Helping Siblings Cope with the NICU

Helping siblings cope with the NICUWhen one child is hospitalized, it can affect the entire family. A patient’s siblings can feel confused, jealous, angry, or even guilty over the hospitalization of their brother or sister, especially when it’s a new baby.

Toddlers and preschoolers can have an especially hard time coping with mom and dad being away. To cope with this jealousy, try to keep their daily routine as normal as possible. Spending one-on-one time with the Neonatal Intensive Care Unit (NICU) baby’s older sibling is important for maintaining a sense of normalcy. Even brief amounts of regular time can help maintain a sense of fun and family.

No matter their age, it’s important to remind siblings that it’s not their fault that new baby is in the NICU. Sometimes little minds can run wild, and it’s essential to remind them that they did nothing wrong to cause their brother or sister to stay in the NICU.
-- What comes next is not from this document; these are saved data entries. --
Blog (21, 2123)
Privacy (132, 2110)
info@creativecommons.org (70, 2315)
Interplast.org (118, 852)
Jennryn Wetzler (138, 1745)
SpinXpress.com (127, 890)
Parents can address some of siblings’ most common questions about the NICU:

  • “Why is the baby so small?”
    • Babies stay in their mommy’s tummy for nine months so they can grow and get ready to come out. But some babies come too soon and don’t have enough time to grow inside mommy’s tummy. They are very tiny because they came too fast.
  • “Why is my baby in a box?”
    • Educate little ones that incubators are special beds for small babies to keep them safe.
  • “What are all these machines?”
    • Tubes help get the food right to the baby’s tummy so they don’t have to do any work.
    • The baby is small and needs to rest, so tubes help the baby take deep breaths without having to do any work.
    • These machines are helping the baby.

Giving a “job” to siblings can also help them cope and make them feel like they are contributing to the baby’s care. When they’re at home, siblings can make a card or draw a picture that mom or dad can bring to the NICU. Remind siblings that the new baby knows their brother or sister’s voice, so reading or singing quietly to the baby can let them know they are there. Sibling education classes can teach big brothers and sisters how to help mom and dad change a diaper, or feed a bottle to their new baby brother or sister.

Siblings are able to participate in special activities organized by CHOC Children’s child life specialists. Volunteers are on-call to play with siblings or escort them to organized activities when mom or dad needs to be alone with the NICU baby. For more information about other ways CHOC Child Life can help families navigate their experience in the NICU, call 714-509-8473.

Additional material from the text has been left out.